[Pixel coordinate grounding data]

□ □ □

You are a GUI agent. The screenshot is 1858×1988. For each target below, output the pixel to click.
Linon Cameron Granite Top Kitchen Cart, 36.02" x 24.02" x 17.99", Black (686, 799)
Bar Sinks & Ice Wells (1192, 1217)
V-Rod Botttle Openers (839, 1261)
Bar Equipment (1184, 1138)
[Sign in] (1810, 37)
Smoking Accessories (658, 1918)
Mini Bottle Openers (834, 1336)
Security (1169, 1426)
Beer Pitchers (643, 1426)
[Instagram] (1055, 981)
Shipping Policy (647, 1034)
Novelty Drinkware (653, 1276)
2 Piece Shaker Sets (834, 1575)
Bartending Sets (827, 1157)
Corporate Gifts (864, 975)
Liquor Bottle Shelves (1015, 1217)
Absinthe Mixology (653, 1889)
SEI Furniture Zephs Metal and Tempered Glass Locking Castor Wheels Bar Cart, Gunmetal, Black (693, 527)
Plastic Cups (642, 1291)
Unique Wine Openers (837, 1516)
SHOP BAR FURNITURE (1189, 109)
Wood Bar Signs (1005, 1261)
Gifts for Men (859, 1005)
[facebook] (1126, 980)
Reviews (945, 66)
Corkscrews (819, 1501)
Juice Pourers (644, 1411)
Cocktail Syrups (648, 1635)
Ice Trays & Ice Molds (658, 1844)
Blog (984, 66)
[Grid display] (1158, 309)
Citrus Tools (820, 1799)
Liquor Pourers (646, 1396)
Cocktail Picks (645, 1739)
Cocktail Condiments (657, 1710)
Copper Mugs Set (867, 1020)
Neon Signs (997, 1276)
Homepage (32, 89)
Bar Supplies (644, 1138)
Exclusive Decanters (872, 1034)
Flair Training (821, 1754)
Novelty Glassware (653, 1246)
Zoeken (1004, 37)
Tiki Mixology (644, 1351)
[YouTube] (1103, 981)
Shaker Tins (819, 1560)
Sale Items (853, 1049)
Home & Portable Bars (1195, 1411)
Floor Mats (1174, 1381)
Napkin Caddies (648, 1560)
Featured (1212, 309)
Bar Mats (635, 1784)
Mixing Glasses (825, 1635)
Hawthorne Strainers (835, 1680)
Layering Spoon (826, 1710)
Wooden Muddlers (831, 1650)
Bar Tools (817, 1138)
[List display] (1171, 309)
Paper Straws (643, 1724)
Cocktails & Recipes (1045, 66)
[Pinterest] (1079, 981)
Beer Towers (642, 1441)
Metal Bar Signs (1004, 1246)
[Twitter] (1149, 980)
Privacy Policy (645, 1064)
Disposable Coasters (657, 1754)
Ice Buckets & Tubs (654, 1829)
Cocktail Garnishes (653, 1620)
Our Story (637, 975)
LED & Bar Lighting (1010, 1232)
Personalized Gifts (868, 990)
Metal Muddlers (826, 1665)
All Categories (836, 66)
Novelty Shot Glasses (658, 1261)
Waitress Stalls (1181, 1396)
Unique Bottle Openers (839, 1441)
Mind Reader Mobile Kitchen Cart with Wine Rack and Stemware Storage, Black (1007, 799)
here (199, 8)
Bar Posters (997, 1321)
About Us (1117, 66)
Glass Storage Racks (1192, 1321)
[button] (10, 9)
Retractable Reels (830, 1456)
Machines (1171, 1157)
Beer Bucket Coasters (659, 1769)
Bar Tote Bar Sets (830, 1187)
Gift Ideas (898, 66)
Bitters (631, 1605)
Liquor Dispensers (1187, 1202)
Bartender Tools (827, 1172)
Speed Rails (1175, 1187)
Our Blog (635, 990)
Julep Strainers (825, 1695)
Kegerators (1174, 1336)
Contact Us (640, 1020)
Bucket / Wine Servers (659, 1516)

□ □ □

• _YOUR OBJECTIVE_
Gather up every line in the data above that contains the word "Tools", copying each one.

• _OUTPUT BELOW_
Citrus Tools (820, 1799)
Bar Tools (817, 1138)
Bartender Tools (827, 1172)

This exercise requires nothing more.